The reinforcing efficacy of cocaine is largely determined by its capacity to inhibit the dopamine transporter (DAT), and emerging evidence suggests that differences in cocaine potency are linked to several symptoms of cocaine use disorder. Despite this evidence, the neural processes that govern cocaine potency in vivo remain unclear. In male rats, we used chemogenetics with intra-VTA microinfusions of the agonist clozapine-n-oxide to bidirectionally modulate dopamine neurons. Using ex vivo fast scan cyclic voltammetry, pharmacological probes of the DAT, biochemical assessments of DAT membrane availability and phosphorylation, and cocaine self-administration, we tested the effects of chemogenetic manipulations on cocaine potency at distal DATs in the nucleus accumbens as well as the behavioral economics of cocaine self-administration. We discovered that chemogenetic manipulation of dopamine neurons produced rapid, bidirectional modulation of cocaine potency at DATs in the nucleus accumbens. We then provided evidence that changes in cocaine potency are associated with alterations in DAT affinity for cocaine and demonstrated that this change in affinity coincides with DAT conformation biases and changes in DAT phosphorylation state. Finally, we showed that chemogenetic manipulation of dopamine neurons alters cocaine consumption in a manner consistent with changes in cocaine potency at distal DATs. Based on the spatial and temporal constraints inherent to our experimental design, we posit that changes in cocaine potency are driven by alterations in dopamine neuron activity. When considered together, these observations provide a novel mechanism through which GPCRs regulate cocaine's pharmacological and behavioral effects.

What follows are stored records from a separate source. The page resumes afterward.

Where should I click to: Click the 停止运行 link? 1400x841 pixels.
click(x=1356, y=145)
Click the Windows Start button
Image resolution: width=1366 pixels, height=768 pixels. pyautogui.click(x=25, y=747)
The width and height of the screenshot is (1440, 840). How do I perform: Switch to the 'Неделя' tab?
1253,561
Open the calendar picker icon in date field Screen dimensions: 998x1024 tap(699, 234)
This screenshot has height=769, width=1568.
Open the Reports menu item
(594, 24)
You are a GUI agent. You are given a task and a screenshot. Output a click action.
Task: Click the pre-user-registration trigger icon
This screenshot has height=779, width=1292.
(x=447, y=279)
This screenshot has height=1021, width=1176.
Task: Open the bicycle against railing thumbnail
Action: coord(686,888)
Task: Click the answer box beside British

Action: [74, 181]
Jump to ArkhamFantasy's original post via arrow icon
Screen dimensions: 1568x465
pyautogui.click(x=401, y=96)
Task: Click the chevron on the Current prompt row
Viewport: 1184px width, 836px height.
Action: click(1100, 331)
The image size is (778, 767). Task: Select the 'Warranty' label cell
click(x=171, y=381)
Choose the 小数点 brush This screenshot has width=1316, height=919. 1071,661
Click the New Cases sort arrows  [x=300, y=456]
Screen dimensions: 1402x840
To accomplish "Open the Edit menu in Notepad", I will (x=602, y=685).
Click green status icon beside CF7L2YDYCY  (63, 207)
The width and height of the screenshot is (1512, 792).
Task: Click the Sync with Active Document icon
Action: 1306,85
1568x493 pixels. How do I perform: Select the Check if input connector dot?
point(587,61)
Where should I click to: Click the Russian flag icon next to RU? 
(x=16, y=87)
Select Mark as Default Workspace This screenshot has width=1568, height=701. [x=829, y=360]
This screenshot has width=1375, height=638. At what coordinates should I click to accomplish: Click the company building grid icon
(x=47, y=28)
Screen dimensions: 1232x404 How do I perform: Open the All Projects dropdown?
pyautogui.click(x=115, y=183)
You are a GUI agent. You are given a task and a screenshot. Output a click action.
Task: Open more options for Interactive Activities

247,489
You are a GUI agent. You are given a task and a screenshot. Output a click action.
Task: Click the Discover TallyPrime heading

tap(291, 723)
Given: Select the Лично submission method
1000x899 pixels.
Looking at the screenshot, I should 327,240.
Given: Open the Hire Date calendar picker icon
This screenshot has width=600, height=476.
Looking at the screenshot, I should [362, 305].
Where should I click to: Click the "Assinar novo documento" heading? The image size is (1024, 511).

SIGNIFICANCE STATEMENT Differences in the pharmacological effects of cocaine are believed to influence the development and progression of cocaine use disorder. However, the biological and physiological processes that determine sensitivity to cocaine remain unclear. In this work, we use a combination of chemogenetics, fast scan cyclic voltammetry, pharmacology, biochemistry, and cocaine self-administration with economic demand analysis to demonstrate a novel mechanism by which cocaine potency is determined in vivo. These studies identify a novel process by which the pharmacodynamics of cocaine are derived in vivo, and thus this work has widespread implications for understanding the mechanisms that regulate cocaine consumption across stages of addiction.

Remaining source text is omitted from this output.